I have been analyzing the NGS data from clinical cancer samples for diagnosis.
The NGS data are paired end reads with 150bp each.
Most of the paired end reads were overlapped because the DNA extracted from FFPE samples are likely to be degraded into short pieces less than 200bp.
So, I am thinking about reducing the read to 75bp if there are no differences in mutation detection.
Two types of read length (150bp and 75bp) were tested with one sample which was techincally repeated 6 times.
The 75bp reads were generated by cutting the original reads in half in fastq files.
In the analysis, one mutation (SNP) was missed with 75bp reads all the time but detected with 150bp reads.
The depth of the mutation was about 300bp, and its VAF was about 50% (heterozygous SNP).
Why Mutect2 could not detect the mutation with 75bp-reads?

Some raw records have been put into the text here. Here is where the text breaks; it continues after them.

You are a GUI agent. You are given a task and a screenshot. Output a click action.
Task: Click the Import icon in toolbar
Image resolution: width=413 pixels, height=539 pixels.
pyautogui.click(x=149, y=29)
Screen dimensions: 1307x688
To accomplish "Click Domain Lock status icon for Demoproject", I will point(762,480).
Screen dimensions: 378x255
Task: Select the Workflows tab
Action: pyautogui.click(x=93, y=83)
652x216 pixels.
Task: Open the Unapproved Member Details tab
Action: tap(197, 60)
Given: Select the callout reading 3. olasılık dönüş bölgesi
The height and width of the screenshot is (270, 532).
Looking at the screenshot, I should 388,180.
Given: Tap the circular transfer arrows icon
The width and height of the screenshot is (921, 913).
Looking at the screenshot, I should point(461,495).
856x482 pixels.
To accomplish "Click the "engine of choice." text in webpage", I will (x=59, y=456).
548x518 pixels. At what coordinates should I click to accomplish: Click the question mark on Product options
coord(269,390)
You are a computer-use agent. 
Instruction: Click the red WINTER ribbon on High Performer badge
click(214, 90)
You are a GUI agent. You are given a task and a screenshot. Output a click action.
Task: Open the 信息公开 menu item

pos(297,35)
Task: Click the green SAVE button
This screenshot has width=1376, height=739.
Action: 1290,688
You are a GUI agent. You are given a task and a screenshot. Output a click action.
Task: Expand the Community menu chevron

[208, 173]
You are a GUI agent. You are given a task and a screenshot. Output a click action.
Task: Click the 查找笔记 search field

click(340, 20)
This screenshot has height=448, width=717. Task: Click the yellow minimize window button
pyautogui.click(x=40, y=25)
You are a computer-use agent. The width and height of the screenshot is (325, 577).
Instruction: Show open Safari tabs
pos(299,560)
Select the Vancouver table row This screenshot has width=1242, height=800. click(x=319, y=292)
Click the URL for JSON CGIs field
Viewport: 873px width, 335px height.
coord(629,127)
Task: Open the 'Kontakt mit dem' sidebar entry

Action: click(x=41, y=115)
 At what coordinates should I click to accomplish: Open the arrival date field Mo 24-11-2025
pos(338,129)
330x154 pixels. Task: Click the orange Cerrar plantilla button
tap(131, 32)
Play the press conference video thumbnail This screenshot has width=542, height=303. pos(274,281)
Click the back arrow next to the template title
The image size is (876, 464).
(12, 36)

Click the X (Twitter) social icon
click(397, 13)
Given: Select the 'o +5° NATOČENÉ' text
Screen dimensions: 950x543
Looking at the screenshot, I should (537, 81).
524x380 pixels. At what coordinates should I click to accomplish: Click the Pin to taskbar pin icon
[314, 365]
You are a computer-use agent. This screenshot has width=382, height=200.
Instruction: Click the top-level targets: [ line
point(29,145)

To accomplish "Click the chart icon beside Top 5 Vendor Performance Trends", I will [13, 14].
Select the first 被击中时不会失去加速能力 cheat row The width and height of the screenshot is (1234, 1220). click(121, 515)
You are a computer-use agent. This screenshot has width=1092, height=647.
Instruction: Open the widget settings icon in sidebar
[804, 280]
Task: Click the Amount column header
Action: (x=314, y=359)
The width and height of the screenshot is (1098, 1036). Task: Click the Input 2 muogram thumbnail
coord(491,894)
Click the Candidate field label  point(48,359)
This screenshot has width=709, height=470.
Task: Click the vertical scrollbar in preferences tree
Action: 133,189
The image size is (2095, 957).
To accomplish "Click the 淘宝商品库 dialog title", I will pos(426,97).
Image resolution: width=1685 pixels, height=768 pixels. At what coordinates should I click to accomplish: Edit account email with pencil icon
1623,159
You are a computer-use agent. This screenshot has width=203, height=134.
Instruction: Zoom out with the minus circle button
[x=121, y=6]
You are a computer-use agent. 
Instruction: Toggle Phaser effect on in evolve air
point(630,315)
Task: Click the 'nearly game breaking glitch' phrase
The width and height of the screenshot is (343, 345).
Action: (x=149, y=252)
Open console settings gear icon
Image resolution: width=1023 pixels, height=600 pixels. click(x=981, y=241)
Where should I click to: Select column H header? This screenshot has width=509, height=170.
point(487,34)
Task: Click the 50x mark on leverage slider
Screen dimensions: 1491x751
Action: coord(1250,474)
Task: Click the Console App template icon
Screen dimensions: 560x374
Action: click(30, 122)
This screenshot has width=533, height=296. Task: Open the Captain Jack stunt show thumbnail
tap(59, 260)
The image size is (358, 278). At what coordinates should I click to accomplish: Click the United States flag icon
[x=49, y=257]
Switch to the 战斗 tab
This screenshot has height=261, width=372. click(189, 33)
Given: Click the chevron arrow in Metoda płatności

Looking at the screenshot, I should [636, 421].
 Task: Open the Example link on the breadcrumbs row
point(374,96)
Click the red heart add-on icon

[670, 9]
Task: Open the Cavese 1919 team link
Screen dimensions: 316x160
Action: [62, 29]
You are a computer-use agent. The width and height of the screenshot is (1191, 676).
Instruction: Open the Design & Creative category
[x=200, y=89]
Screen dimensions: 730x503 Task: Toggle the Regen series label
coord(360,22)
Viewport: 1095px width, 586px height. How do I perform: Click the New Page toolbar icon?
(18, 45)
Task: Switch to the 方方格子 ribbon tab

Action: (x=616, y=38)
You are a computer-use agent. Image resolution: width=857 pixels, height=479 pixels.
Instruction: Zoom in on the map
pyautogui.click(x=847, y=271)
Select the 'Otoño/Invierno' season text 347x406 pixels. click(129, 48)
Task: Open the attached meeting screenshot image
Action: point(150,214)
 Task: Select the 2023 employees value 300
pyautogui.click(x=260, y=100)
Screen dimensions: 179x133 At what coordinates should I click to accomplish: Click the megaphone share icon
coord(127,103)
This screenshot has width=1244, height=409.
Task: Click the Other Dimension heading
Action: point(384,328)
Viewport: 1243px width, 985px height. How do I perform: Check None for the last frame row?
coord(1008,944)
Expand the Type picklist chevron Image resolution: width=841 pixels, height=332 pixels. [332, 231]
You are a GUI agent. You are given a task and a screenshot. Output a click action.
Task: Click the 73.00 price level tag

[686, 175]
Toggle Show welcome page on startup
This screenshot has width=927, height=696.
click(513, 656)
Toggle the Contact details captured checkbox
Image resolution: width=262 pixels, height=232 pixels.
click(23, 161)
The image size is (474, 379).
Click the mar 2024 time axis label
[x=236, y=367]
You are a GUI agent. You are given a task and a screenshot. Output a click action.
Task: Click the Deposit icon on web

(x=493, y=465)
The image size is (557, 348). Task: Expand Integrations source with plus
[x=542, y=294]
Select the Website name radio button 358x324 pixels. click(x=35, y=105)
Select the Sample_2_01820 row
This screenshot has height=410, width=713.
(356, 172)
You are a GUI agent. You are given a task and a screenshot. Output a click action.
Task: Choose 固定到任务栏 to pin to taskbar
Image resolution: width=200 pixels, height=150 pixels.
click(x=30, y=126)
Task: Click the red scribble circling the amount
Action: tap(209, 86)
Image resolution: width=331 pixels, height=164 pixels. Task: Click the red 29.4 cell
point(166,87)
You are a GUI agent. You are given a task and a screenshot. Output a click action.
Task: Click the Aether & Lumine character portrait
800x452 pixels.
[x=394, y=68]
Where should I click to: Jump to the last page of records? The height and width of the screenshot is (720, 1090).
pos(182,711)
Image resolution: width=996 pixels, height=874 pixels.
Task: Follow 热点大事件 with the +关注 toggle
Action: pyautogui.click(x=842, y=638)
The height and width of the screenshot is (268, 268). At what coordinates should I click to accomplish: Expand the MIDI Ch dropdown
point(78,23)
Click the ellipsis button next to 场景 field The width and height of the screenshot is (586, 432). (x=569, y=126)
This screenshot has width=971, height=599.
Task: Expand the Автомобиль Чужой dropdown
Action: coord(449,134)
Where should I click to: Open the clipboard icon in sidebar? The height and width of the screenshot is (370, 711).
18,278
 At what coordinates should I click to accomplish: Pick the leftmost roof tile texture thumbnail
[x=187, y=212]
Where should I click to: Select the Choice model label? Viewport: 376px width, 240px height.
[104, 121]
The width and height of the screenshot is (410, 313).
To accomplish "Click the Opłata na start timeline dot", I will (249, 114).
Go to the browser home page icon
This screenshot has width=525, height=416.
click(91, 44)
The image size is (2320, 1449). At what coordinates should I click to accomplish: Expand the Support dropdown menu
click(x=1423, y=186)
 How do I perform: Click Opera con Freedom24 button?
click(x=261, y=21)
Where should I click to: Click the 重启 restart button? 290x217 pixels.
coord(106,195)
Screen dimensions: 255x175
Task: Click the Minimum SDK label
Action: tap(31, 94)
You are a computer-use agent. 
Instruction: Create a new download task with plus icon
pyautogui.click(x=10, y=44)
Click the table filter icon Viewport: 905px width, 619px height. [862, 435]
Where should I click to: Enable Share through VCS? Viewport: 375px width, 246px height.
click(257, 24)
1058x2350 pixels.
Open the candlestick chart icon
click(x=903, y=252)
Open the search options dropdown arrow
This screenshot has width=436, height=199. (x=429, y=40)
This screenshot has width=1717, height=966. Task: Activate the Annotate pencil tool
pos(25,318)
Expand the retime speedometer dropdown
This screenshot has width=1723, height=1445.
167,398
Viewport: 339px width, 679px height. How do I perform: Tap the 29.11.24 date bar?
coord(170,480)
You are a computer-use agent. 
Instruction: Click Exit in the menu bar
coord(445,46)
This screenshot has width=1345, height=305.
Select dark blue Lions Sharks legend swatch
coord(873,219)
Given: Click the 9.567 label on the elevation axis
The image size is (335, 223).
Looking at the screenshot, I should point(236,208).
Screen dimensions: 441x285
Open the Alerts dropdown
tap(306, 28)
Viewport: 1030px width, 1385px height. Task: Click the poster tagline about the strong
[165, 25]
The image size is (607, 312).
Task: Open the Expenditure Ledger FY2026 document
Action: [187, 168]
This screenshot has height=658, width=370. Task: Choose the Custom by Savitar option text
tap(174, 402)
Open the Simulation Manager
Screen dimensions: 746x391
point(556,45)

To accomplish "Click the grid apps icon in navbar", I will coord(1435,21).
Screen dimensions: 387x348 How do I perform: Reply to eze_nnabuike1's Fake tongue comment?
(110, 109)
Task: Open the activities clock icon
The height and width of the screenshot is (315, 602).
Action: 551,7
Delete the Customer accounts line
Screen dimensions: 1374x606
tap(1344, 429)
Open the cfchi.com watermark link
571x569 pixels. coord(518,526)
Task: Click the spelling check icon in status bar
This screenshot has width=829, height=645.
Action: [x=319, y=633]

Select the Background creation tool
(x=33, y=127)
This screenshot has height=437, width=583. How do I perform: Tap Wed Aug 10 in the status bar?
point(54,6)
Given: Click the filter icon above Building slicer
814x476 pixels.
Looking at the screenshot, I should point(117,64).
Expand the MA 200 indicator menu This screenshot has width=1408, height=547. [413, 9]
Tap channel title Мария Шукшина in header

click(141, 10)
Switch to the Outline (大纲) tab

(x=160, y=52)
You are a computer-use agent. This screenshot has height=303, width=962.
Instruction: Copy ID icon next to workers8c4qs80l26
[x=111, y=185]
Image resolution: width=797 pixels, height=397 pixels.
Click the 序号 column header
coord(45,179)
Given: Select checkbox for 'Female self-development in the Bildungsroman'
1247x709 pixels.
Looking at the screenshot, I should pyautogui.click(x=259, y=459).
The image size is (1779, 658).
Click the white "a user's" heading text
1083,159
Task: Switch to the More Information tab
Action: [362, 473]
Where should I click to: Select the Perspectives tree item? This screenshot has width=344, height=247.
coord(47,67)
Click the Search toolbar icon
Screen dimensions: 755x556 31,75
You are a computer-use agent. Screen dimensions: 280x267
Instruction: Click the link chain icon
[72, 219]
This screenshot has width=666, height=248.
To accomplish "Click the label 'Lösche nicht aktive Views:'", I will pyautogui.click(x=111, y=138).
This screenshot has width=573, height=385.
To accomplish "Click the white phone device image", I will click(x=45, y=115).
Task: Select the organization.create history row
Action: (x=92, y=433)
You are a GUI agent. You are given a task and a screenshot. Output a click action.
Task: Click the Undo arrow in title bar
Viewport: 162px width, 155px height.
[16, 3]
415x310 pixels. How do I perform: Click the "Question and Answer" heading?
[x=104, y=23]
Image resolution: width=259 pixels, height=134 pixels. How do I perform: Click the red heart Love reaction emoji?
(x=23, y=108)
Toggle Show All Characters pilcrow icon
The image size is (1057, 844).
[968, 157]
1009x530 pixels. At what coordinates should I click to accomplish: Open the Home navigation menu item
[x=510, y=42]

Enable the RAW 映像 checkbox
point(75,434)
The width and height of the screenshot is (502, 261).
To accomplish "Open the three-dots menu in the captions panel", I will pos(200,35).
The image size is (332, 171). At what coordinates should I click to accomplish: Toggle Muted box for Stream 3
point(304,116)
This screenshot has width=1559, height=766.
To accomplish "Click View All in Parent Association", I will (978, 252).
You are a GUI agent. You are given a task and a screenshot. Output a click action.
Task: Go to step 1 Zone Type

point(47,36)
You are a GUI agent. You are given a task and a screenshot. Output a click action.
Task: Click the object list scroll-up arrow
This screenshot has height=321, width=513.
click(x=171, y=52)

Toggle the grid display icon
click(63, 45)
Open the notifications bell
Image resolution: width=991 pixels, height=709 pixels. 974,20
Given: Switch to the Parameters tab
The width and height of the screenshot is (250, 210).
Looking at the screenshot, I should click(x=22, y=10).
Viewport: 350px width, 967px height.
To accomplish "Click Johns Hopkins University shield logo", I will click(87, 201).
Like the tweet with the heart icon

  • amjaddamjadd FinlandMember ✭✭

    I don't have an answer, but I would be also interested to know what effect does the overlapping reads-mates have on detection by Mutect2, and whether it is better to do something about it.

    By the way, it sounds arbitrary to split the reads in half. You can clip the overlapping parts by some of the available tools such as fgbio:


  • davidbendavidben BostonMember, Broadie, Dev ✭✭✭

    @ensei Could you describe how you generated artificial 75bp data in more detail? I get that you generated two reads from each original read by splitting the bases in half, but how did you handle pairing, in particular read names?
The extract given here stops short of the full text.